▶ Data for review:

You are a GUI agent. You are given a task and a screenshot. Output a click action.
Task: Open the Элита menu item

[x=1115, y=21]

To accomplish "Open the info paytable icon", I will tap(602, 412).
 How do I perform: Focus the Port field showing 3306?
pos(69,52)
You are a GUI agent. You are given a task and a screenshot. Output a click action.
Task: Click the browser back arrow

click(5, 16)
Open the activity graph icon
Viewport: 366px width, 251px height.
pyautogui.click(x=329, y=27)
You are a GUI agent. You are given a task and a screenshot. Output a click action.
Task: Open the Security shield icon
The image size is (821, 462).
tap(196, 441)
--
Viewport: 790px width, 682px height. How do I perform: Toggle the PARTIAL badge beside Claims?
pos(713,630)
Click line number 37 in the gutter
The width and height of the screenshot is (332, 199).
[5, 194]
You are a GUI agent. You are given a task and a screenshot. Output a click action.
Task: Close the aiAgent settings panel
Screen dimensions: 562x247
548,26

▶ The task: Which of the lines above include the word "icon"? Copy each of them.

▶ Your response:
To accomplish "Open the info paytable icon", I will tap(602, 412).
Open the activity graph icon
Task: Open the Security shield icon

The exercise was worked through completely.